▶ [PROVIDED RECORDS]
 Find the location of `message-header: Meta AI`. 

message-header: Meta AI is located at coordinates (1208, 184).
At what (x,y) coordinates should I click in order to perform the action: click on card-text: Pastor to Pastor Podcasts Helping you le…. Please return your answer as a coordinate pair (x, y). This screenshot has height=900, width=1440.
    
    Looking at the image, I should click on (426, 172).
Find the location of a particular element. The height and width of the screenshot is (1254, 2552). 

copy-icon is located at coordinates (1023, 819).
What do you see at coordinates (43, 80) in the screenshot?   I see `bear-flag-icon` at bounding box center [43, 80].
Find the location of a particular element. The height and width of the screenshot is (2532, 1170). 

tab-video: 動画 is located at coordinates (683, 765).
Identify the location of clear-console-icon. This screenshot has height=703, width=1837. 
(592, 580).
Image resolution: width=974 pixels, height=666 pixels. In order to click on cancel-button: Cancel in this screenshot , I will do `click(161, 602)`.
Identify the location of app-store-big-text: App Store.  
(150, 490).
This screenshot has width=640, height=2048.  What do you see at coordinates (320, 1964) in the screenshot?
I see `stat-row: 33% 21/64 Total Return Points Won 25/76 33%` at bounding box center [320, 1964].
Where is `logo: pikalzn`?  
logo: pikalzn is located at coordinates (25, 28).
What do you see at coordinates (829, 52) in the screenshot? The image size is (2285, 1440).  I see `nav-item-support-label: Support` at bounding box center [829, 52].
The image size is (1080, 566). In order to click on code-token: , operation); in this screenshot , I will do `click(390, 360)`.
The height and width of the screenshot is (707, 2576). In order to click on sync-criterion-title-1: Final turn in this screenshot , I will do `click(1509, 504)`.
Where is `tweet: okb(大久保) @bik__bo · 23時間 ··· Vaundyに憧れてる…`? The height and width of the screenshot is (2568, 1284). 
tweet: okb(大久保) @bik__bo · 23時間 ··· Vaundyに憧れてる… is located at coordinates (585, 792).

▶ [WORK TO BE COMPLETED]
Copy out all of the data above line for line, with every character, coordinate, and spacing left unchanged.

▶ [RESULT FOR THIS TASK]
 Find the location of `message-header: Meta AI`. 

message-header: Meta AI is located at coordinates (1208, 184).
At what (x,y) coordinates should I click in order to perform the action: click on card-text: Pastor to Pastor Podcasts Helping you le…. Please return your answer as a coordinate pair (x, y). This screenshot has height=900, width=1440.
    
    Looking at the image, I should click on (426, 172).
Find the location of a particular element. The height and width of the screenshot is (1254, 2552). 

copy-icon is located at coordinates (1023, 819).
What do you see at coordinates (43, 80) in the screenshot?   I see `bear-flag-icon` at bounding box center [43, 80].
Find the location of a particular element. The height and width of the screenshot is (2532, 1170). 

tab-video: 動画 is located at coordinates (683, 765).
Identify the location of clear-console-icon. This screenshot has height=703, width=1837. 
(592, 580).
Image resolution: width=974 pixels, height=666 pixels. In order to click on cancel-button: Cancel in this screenshot , I will do `click(161, 602)`.
Identify the location of app-store-big-text: App Store.  
(150, 490).
This screenshot has width=640, height=2048.  What do you see at coordinates (320, 1964) in the screenshot?
I see `stat-row: 33% 21/64 Total Return Points Won 25/76 33%` at bounding box center [320, 1964].
Where is `logo: pikalzn`?  
logo: pikalzn is located at coordinates (25, 28).
What do you see at coordinates (829, 52) in the screenshot? The image size is (2285, 1440).  I see `nav-item-support-label: Support` at bounding box center [829, 52].
The image size is (1080, 566). In order to click on code-token: , operation); in this screenshot , I will do `click(390, 360)`.
The height and width of the screenshot is (707, 2576). In order to click on sync-criterion-title-1: Final turn in this screenshot , I will do `click(1509, 504)`.
Where is `tweet: okb(大久保) @bik__bo · 23時間 ··· Vaundyに憧れてる…`? The height and width of the screenshot is (2568, 1284). 
tweet: okb(大久保) @bik__bo · 23時間 ··· Vaundyに憧れてる… is located at coordinates (585, 792).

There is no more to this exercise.